━━ Data section ━━

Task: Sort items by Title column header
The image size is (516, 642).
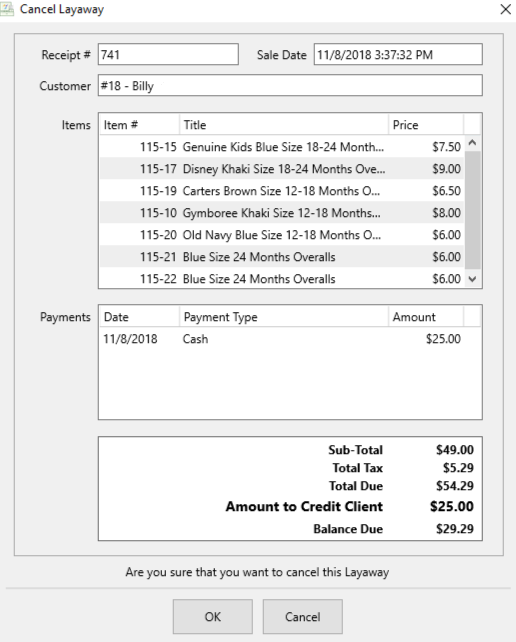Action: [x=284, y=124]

━━━
━━ Data section ━━

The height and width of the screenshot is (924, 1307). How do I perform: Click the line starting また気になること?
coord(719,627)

━━━

◆ Exercise directions:
Please output the items starting at the line that contains "The height and" and ending at the line that contains "coord(719,627)", reproducing them exactly and nothing else.

◆ Full output:
The height and width of the screenshot is (924, 1307). How do I perform: Click the line starting また気になること?
coord(719,627)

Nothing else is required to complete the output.